Le concept de culture et de civilisation judeo-chrétienne tels qu’ils sexsint imposés dans la narratif géo-politique est une contre-vérité historique et une offense mémorielle. surtout lorsqu’elle sert une stratégie de domination géopolitique, énergétique et des desseins impérialistes.
L’expression « judéo-chrétien », autrefois porteuse d’une volonté de réparation et de dialogue, est devenue aujourd’hui un artefact idéologique. Sous couvert de défense des valeurs occidentales, elle masque une stratégie de confrontation globale
1. Un Détournement Théologique : De la Réconciliation à l’Exclusion
À l’origine, le rapprochement opéré par le Concile Vatican II (Nostra Aetate) visait à reconnaître la « racine sainte » du judaïsme et à extirper l’antisémitisme chrétien. C’était un acte de repentance et de vérité historique.
L’imposture actuelle: Ce lien spirituel est aujourd’hui « soudé » de force pour créer un bloc monolithique, où le judaïsme est confondu avec un pan-sionisme, un évangélisme américain et une orthodoxie russe érigés tous trois, de manière évidente, en religion d’Etat.

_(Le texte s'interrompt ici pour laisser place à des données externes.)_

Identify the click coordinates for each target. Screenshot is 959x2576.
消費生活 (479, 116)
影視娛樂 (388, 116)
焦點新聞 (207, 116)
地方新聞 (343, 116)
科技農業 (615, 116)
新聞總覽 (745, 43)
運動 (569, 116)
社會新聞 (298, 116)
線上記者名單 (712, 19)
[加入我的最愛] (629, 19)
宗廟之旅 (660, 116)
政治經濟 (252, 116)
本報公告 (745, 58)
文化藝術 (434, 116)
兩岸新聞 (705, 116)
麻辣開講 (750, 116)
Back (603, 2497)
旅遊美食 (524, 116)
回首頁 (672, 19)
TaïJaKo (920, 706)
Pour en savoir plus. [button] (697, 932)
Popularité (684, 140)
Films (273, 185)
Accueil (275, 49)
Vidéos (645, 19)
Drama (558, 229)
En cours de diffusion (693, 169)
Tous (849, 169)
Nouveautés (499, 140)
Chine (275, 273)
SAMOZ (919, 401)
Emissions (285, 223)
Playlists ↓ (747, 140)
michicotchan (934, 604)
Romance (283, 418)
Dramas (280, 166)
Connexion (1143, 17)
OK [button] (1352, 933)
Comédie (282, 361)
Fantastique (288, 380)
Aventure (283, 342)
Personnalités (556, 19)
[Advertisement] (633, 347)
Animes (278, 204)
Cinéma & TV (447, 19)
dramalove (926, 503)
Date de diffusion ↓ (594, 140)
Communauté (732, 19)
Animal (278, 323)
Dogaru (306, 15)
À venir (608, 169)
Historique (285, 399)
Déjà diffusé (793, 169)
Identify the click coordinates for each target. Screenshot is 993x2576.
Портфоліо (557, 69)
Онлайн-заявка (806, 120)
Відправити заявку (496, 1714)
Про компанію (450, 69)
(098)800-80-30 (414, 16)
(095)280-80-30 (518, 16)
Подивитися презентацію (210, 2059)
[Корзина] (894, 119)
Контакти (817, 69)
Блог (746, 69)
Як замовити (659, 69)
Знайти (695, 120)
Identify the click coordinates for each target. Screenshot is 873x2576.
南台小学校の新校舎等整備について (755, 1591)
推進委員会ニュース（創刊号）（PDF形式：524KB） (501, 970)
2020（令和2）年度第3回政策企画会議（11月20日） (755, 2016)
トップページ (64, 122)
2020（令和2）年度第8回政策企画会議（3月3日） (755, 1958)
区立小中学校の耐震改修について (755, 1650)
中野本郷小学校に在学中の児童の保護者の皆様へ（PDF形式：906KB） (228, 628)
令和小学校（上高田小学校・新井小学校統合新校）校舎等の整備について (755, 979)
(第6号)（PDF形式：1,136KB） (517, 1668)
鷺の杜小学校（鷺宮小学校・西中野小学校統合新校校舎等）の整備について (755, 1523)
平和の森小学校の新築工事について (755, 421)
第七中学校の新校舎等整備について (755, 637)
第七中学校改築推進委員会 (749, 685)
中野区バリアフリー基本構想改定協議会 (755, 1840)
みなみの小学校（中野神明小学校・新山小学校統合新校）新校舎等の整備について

En transformant une parenté théologique en une identité politique fermée, on trahit l’esprit universel du dialogue. On ne cherche plus à honorer le judaïsme, mais à s’en servir comme d’un rempart identitaire contre un tiers exclu: l’Islam, et sa terre.
2. Le Mythe d’une Unité Historique Linéaire
Affirmer l’existence d’une « civilisation judéo-chrétienne » millénaire est un anachronisme complet.
La réalité historique, c’est que, pendant près de deux mille ans, l’histoire européenne a été marquée par l’antijudaïsme chrétien, l’accusation de déicide, l’exclusion et le mythe du juif errant et les persécutions.
La construction rétrospective: Ce concept est une invention de l’après-guerre. Projeter cette unité dans le passé sert à masquer les fractures réelles de l’Europe pour construire un récit de « nous contre eux » et eux c’est un autre étranger, un des fils d’Abraham aussi: l’arabe et le musulman. C’est une fiction historique mise au service d’un agenda politique qui a pris le relais du voeu de réconciliation aux dépends d’une nouveau bouc-émissaire.
3. L’Outil du « Choc des Civilisations »
Le danger majeur réside dans l’alignement de cette notion sur les thèses de Samuel Huntington. Le terme n’est plus une main tendue, mais il a ouvert une ligne de front. Tout le monde s’y est précipité.
Une vision messianique: Chez certains dirigeants (Trump, Netanyahou, ou dans la rhétorique de la « Sainte Russie » de Poutine), le bloc judéo-chrétien devient le bras armé d’une lutte contre la « barbarie » que le terrorisme dit islamique a rendu tangible à la perfection.
L’effet « Papillon » au Moyen-Orient: Cette vision binaire transforme des conflits territoriaux ou politiques en guerres de religion métaphysiques. En sacralisant la géopolitique sous l’étiquette judéo-chrétienne, on rend tout compromis impossible, chaque camp se persuadant de mener une bataille pour la survie de la civilisation. C’est une tromperie à laquelle il faudra savoir mettre fin.
4. Une Arme de l’Identitarisme Moderne
L’ironie suprême est que ce terme est souvent brandi par des courants politiques qui, par ailleurs, défendent des visions nationalistes autrefois hostiles aux minorités et particulièrement juives.
L’hypocrisie politique: On utilise le « judéo-christianisme » pour justifier un rejet de l’altérité (immigration, multiculturalisme) tout en ignorant les préceptes éthiques profonds des deux religions (accueil de l’étranger, justice sociale).
Le résultat: Une civilisation « vide » de spiritualité réelle, réduite à une marque déposée pour justifier la domination occidentale.
Cette « trouée conceptuelle » aspire les puissances vers une logique d’affrontement permanent. En substituant la politique à la foi, et le choc à la rencontre, la notion de civilisation judéo-chrétienne n’est plus le pont qu’elle prétendait être, mais le mur sur lequel viennent s’écraser les espoirs de stabilité au Moyen-Orient et au-delà.
L’imposture flagrante est là : invoquer Dieu pour justifier la géopolitique, et utiliser l’histoire pour mieux la nier.